The following is an essay I wrote for my school's magazine, C-Town and which was published on the First Amendment Center's website as a guest editorial.
I believe in the First Amendment of the Constitution of the United States. I believe that our Founders put the freedoms guaranteed by this amendment first for a reason, that these freedoms are the basic tenets of our society, and that without them America would cease to be. I believe that the pen is mightier not only than the sword, but than the tyrant who would wield said sword.
To borrow a phrase from Edward Murrow, we are not the descendents of fearful men. Our forefathers were not men who feared to write, to associate, or to defend causes that were, for the moment, unpopular. The pamphlets of Thomas Paine inspired Colonial citizens to take up arms against the unfair rule of the Crown. Uncle Tom’s Cabin exposed Americans to the horrors of slavery. Upton Sinclair and the muckrakers would begin things like the worker’s rights movement and food inspection with their controversial words. Never allow anyone to tell you that words don’t possess power.

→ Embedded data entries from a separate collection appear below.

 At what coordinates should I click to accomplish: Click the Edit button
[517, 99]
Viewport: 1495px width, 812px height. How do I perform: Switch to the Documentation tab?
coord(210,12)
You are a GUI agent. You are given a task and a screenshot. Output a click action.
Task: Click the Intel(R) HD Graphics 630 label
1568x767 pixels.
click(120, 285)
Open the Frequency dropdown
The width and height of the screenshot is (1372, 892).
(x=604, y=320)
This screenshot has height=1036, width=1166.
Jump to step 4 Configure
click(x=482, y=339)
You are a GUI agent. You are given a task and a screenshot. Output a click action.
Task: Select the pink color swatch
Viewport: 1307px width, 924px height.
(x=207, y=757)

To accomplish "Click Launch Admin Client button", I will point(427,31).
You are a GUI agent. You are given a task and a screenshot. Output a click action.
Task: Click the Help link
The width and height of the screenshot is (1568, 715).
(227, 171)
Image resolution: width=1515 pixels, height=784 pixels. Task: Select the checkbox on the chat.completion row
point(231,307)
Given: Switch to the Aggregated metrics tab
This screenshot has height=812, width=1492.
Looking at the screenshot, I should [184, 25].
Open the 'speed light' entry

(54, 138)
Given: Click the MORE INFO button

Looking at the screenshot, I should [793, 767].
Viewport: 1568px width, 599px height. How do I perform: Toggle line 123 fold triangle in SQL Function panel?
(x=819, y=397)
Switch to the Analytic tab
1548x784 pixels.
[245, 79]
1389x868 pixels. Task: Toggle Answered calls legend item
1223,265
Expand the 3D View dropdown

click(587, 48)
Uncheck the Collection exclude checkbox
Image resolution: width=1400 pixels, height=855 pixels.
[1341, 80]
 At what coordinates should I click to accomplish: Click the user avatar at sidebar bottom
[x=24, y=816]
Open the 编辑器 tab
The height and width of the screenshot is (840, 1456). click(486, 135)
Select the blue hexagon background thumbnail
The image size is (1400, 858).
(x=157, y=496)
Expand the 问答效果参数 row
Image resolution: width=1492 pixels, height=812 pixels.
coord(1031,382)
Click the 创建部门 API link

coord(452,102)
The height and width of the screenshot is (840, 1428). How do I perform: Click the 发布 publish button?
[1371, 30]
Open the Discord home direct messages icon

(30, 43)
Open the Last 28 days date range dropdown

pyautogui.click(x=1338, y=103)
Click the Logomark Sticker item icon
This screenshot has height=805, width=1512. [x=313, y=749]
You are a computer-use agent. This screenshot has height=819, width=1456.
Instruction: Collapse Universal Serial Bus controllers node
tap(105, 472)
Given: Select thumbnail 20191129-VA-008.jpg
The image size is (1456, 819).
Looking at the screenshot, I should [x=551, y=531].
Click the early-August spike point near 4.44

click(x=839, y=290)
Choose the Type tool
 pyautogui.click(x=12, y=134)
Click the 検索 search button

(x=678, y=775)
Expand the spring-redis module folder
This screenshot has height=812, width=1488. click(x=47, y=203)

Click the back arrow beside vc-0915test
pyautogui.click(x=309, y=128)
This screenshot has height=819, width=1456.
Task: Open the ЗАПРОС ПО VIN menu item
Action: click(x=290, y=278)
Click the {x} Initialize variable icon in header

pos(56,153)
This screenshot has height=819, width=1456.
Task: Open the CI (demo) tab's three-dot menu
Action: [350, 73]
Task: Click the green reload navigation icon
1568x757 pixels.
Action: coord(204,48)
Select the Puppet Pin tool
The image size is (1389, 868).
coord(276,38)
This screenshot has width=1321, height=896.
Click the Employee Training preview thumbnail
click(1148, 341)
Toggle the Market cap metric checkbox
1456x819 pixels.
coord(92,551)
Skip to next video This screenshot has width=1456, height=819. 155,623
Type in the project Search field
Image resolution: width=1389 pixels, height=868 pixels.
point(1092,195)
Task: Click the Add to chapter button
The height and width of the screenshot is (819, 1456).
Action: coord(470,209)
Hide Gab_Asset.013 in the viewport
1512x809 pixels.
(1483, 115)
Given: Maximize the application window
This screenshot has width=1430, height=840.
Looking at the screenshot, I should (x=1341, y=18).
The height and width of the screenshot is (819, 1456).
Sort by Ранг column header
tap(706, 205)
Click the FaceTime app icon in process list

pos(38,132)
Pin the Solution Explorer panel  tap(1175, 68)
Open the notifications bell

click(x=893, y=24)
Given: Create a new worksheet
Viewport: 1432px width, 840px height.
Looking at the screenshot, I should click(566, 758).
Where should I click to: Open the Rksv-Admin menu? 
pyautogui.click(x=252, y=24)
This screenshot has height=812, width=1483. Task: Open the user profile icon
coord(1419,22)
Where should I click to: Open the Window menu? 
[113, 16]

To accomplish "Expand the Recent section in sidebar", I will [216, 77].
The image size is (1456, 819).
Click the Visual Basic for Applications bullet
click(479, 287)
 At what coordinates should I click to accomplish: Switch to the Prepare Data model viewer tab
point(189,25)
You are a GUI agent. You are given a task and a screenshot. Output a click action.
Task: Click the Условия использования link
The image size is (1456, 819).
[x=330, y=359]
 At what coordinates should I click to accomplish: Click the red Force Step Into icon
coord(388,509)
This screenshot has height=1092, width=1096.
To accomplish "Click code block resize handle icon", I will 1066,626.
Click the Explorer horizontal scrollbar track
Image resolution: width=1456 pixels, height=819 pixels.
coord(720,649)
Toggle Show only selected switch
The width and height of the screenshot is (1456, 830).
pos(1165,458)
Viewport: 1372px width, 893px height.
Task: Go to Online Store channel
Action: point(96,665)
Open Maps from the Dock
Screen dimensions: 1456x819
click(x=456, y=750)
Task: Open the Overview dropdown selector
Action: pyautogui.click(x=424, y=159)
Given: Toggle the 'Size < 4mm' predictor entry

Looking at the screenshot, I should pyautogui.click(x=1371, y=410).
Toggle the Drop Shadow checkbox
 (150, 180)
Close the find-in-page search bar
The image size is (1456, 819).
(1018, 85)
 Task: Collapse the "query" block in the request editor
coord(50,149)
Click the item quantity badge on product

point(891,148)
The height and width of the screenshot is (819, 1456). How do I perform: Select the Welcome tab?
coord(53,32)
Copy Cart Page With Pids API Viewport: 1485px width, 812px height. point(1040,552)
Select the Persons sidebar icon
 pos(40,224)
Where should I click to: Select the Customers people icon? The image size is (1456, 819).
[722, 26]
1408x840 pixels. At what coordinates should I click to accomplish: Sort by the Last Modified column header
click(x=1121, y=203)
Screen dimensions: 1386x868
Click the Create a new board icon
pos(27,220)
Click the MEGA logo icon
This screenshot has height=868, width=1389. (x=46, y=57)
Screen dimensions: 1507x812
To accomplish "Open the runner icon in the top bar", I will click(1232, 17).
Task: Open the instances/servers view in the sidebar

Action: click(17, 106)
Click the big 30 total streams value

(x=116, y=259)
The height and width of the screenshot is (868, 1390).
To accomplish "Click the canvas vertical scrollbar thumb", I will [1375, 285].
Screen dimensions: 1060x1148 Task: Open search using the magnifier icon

And today, as our country faces uncertain times, many would tell you that it is dangerous to use our First Amendment rights, that these freedoms are somehow less important in today’s society. On the contrary. Never are these rights more important than in a time of national crisis. I would not wish in any way to make it appear that I am belittling the problems we as a nation face. But no threat, however large, is worth losing the free expression of ideas. Without this ability, everything this country stands for would be a sham; everything our ancestors died for would be in vain. A society is only as free as its minds.
John Fitzgerald Kennedy once reminded us that concealment of necessary information far outweighed the dangers cited to justify said concealment. That “there is little value in opposing the threats of a closed society by imitating its arbitrary restrictions.” Surely those words are true today.
America has succeeded in the past — and will only continue to succeed in the future — not because our weapons were better or our spirit was stronger. It was because of our freedoms, it was because of our thoughts. That is the bottom line, that free speech may be inconvenient to some, but that this inconvenience doesn’t allow governments the right to censor. And, as long as we have this little inconvenient right, we need a press corps willing to tell us the problematic facts, the truths that some may not want to hear. We thrive collectively on unorthodoxy, eccentricity and dissent. And it shouldn’t be any other way.